__What you need to do__. Please print all of the records shown below, exactly as given.

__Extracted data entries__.
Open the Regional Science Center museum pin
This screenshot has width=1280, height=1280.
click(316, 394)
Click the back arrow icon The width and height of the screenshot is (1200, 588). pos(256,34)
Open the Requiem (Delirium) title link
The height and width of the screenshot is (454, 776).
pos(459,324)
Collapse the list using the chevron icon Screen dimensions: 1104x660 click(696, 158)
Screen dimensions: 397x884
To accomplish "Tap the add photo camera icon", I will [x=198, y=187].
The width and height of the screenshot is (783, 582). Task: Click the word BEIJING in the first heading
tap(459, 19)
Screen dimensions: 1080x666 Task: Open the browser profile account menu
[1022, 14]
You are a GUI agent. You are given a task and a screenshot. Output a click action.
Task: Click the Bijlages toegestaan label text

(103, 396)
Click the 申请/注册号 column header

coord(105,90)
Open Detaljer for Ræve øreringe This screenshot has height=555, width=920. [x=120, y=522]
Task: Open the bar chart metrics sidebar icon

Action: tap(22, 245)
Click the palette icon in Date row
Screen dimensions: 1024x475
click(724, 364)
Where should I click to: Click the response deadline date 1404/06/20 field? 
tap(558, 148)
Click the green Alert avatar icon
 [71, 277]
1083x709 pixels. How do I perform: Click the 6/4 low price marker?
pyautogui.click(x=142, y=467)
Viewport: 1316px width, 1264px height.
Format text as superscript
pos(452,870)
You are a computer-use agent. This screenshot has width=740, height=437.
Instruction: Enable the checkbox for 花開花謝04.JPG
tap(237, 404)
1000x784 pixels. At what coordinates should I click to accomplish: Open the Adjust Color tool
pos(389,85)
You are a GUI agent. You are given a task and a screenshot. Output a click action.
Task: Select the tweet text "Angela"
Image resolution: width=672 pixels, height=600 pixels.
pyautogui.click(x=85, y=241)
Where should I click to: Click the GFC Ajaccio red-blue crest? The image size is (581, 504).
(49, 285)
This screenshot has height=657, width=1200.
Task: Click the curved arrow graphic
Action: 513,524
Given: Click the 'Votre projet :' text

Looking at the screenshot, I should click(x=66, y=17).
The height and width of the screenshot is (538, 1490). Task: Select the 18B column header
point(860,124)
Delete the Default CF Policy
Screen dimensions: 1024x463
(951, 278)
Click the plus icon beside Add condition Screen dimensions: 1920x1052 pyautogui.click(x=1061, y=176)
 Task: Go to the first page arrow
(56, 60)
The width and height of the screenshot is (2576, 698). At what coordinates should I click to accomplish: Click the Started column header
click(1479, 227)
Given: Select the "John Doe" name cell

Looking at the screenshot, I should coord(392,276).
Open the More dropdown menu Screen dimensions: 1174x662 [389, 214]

__Answer to this task__.
Open the Regional Science Center museum pin
This screenshot has width=1280, height=1280.
click(316, 394)
Click the back arrow icon The width and height of the screenshot is (1200, 588). pos(256,34)
Open the Requiem (Delirium) title link
The height and width of the screenshot is (454, 776).
pos(459,324)
Collapse the list using the chevron icon Screen dimensions: 1104x660 click(696, 158)
Screen dimensions: 397x884
To accomplish "Tap the add photo camera icon", I will [x=198, y=187].
The width and height of the screenshot is (783, 582). Task: Click the word BEIJING in the first heading
tap(459, 19)
Screen dimensions: 1080x666 Task: Open the browser profile account menu
[1022, 14]
You are a GUI agent. You are given a task and a screenshot. Output a click action.
Task: Click the Bijlages toegestaan label text

(103, 396)
Click the 申请/注册号 column header

coord(105,90)
Open Detaljer for Ræve øreringe This screenshot has height=555, width=920. [x=120, y=522]
Task: Open the bar chart metrics sidebar icon

Action: tap(22, 245)
Click the palette icon in Date row
Screen dimensions: 1024x475
click(724, 364)
Where should I click to: Click the response deadline date 1404/06/20 field? 
tap(558, 148)
Click the green Alert avatar icon
 [71, 277]
1083x709 pixels. How do I perform: Click the 6/4 low price marker?
pyautogui.click(x=142, y=467)
Viewport: 1316px width, 1264px height.
Format text as superscript
pos(452,870)
You are a computer-use agent. This screenshot has width=740, height=437.
Instruction: Enable the checkbox for 花開花謝04.JPG
tap(237, 404)
1000x784 pixels. At what coordinates should I click to accomplish: Open the Adjust Color tool
pos(389,85)
You are a GUI agent. You are given a task and a screenshot. Output a click action.
Task: Select the tweet text "Angela"
Image resolution: width=672 pixels, height=600 pixels.
pyautogui.click(x=85, y=241)
Where should I click to: Click the GFC Ajaccio red-blue crest? The image size is (581, 504).
(49, 285)
This screenshot has height=657, width=1200.
Task: Click the curved arrow graphic
Action: 513,524
Given: Click the 'Votre projet :' text

Looking at the screenshot, I should click(x=66, y=17).
The height and width of the screenshot is (538, 1490). Task: Select the 18B column header
point(860,124)
Delete the Default CF Policy
Screen dimensions: 1024x463
(951, 278)
Click the plus icon beside Add condition Screen dimensions: 1920x1052 pyautogui.click(x=1061, y=176)
 Task: Go to the first page arrow
(56, 60)
The width and height of the screenshot is (2576, 698). At what coordinates should I click to accomplish: Click the Started column header
click(1479, 227)
Given: Select the "John Doe" name cell

Looking at the screenshot, I should coord(392,276).
Open the More dropdown menu Screen dimensions: 1174x662 [389, 214]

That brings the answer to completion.